▶ EXERCISE REQUIREMENTS
A faithful copy of the entire listing is what is needed.
================
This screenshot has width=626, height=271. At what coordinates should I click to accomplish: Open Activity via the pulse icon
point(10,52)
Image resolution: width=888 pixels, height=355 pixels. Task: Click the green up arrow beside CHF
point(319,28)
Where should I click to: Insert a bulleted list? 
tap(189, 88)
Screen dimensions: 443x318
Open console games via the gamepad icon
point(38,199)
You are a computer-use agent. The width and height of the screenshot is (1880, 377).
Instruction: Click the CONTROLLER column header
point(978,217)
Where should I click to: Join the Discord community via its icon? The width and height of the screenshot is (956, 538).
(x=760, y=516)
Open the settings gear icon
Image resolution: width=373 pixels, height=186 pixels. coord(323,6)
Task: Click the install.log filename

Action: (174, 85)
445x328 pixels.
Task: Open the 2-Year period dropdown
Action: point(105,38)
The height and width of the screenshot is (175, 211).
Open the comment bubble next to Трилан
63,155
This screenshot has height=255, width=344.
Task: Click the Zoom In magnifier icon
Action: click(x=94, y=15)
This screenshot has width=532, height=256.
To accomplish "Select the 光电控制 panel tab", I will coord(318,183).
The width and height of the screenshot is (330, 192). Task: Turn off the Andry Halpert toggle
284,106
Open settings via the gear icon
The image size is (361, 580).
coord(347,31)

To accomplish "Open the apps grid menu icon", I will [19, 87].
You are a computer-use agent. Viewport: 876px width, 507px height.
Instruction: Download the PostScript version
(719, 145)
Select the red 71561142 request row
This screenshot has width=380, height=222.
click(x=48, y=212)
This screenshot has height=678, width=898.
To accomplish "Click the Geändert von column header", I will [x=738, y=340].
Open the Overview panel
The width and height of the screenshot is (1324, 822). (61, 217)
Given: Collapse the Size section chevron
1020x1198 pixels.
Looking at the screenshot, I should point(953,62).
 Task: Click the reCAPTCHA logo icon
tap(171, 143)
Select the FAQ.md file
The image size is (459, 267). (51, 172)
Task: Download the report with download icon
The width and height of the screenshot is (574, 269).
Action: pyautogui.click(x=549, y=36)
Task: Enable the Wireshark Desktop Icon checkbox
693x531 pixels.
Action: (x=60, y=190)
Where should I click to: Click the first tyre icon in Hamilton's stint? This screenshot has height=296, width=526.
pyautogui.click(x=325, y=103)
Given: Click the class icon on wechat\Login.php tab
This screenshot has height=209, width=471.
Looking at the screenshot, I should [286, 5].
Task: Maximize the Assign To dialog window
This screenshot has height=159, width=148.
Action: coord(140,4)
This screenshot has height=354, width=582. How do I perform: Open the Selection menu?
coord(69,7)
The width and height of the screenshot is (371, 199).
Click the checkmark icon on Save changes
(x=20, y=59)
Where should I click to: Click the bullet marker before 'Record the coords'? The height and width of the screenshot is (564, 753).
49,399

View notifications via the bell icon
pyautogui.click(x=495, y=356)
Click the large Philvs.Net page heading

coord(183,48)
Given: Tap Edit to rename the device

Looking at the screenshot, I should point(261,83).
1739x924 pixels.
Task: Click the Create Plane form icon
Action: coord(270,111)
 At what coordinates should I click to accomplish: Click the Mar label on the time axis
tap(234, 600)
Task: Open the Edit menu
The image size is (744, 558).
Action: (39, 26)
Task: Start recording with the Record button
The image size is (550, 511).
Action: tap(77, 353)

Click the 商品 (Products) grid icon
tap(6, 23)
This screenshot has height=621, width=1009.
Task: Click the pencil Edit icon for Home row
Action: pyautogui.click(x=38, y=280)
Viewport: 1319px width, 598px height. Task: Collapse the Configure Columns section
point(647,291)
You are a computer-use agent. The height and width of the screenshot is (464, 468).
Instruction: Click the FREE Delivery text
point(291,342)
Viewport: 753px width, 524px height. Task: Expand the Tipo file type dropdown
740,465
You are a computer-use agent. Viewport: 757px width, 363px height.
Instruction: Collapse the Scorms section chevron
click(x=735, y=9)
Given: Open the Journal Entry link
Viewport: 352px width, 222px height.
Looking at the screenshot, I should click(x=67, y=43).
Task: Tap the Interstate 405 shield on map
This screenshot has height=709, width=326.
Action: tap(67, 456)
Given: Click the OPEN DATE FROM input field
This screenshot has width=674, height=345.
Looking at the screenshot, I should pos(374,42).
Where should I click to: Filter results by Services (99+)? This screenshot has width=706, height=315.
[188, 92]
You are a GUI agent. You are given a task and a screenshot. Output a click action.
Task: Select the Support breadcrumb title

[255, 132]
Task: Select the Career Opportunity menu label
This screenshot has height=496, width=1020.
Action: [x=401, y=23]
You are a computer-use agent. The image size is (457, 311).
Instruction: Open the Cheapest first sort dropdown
================
▶ ANSWER FOR THIS EXERCISE
This screenshot has width=626, height=271. At what coordinates should I click to accomplish: Open Activity via the pulse icon
point(10,52)
Image resolution: width=888 pixels, height=355 pixels. Task: Click the green up arrow beside CHF
point(319,28)
Where should I click to: Insert a bulleted list? 
tap(189, 88)
Screen dimensions: 443x318
Open console games via the gamepad icon
point(38,199)
You are a computer-use agent. The width and height of the screenshot is (1880, 377).
Instruction: Click the CONTROLLER column header
point(978,217)
Where should I click to: Join the Discord community via its icon? The width and height of the screenshot is (956, 538).
(x=760, y=516)
Open the settings gear icon
Image resolution: width=373 pixels, height=186 pixels. coord(323,6)
Task: Click the install.log filename

Action: (174, 85)
445x328 pixels.
Task: Open the 2-Year period dropdown
Action: point(105,38)
The height and width of the screenshot is (175, 211).
Open the comment bubble next to Трилан
63,155
This screenshot has height=255, width=344.
Task: Click the Zoom In magnifier icon
Action: click(x=94, y=15)
This screenshot has width=532, height=256.
To accomplish "Select the 光电控制 panel tab", I will coord(318,183).
The width and height of the screenshot is (330, 192). Task: Turn off the Andry Halpert toggle
284,106
Open settings via the gear icon
The image size is (361, 580).
coord(347,31)

To accomplish "Open the apps grid menu icon", I will [19, 87].
You are a computer-use agent. Viewport: 876px width, 507px height.
Instruction: Download the PostScript version
(719, 145)
Select the red 71561142 request row
This screenshot has width=380, height=222.
click(x=48, y=212)
This screenshot has height=678, width=898.
To accomplish "Click the Geändert von column header", I will [x=738, y=340].
Open the Overview panel
The width and height of the screenshot is (1324, 822). (61, 217)
Given: Collapse the Size section chevron
1020x1198 pixels.
Looking at the screenshot, I should point(953,62).
 Task: Click the reCAPTCHA logo icon
tap(171, 143)
Select the FAQ.md file
The image size is (459, 267). (51, 172)
Task: Download the report with download icon
The width and height of the screenshot is (574, 269).
Action: pyautogui.click(x=549, y=36)
Task: Enable the Wireshark Desktop Icon checkbox
693x531 pixels.
Action: (x=60, y=190)
Where should I click to: Click the first tyre icon in Hamilton's stint? This screenshot has height=296, width=526.
pyautogui.click(x=325, y=103)
Given: Click the class icon on wechat\Login.php tab
This screenshot has height=209, width=471.
Looking at the screenshot, I should [286, 5].
Task: Maximize the Assign To dialog window
This screenshot has height=159, width=148.
Action: coord(140,4)
This screenshot has height=354, width=582. How do I perform: Open the Selection menu?
coord(69,7)
The width and height of the screenshot is (371, 199).
Click the checkmark icon on Save changes
(x=20, y=59)
Where should I click to: Click the bullet marker before 'Record the coords'? The height and width of the screenshot is (564, 753).
49,399

View notifications via the bell icon
pyautogui.click(x=495, y=356)
Click the large Philvs.Net page heading

coord(183,48)
Given: Tap Edit to rename the device

Looking at the screenshot, I should point(261,83).
1739x924 pixels.
Task: Click the Create Plane form icon
Action: coord(270,111)
 At what coordinates should I click to accomplish: Click the Mar label on the time axis
tap(234, 600)
Task: Open the Edit menu
The image size is (744, 558).
Action: (39, 26)
Task: Start recording with the Record button
The image size is (550, 511).
Action: tap(77, 353)

Click the 商品 (Products) grid icon
tap(6, 23)
This screenshot has height=621, width=1009.
Task: Click the pencil Edit icon for Home row
Action: pyautogui.click(x=38, y=280)
Viewport: 1319px width, 598px height. Task: Collapse the Configure Columns section
point(647,291)
You are a computer-use agent. The height and width of the screenshot is (464, 468).
Instruction: Click the FREE Delivery text
point(291,342)
Viewport: 753px width, 524px height. Task: Expand the Tipo file type dropdown
740,465
You are a computer-use agent. Viewport: 757px width, 363px height.
Instruction: Collapse the Scorms section chevron
click(x=735, y=9)
Given: Open the Journal Entry link
Viewport: 352px width, 222px height.
Looking at the screenshot, I should click(x=67, y=43).
Task: Tap the Interstate 405 shield on map
This screenshot has height=709, width=326.
Action: tap(67, 456)
Given: Click the OPEN DATE FROM input field
This screenshot has width=674, height=345.
Looking at the screenshot, I should pos(374,42).
Where should I click to: Filter results by Services (99+)? This screenshot has width=706, height=315.
[188, 92]
You are a GUI agent. You are given a task and a screenshot. Output a click action.
Task: Select the Support breadcrumb title

[255, 132]
Task: Select the Career Opportunity menu label
This screenshot has height=496, width=1020.
Action: [x=401, y=23]
You are a computer-use agent. The image size is (457, 311).
Instruction: Open the Cheapest first sort dropdown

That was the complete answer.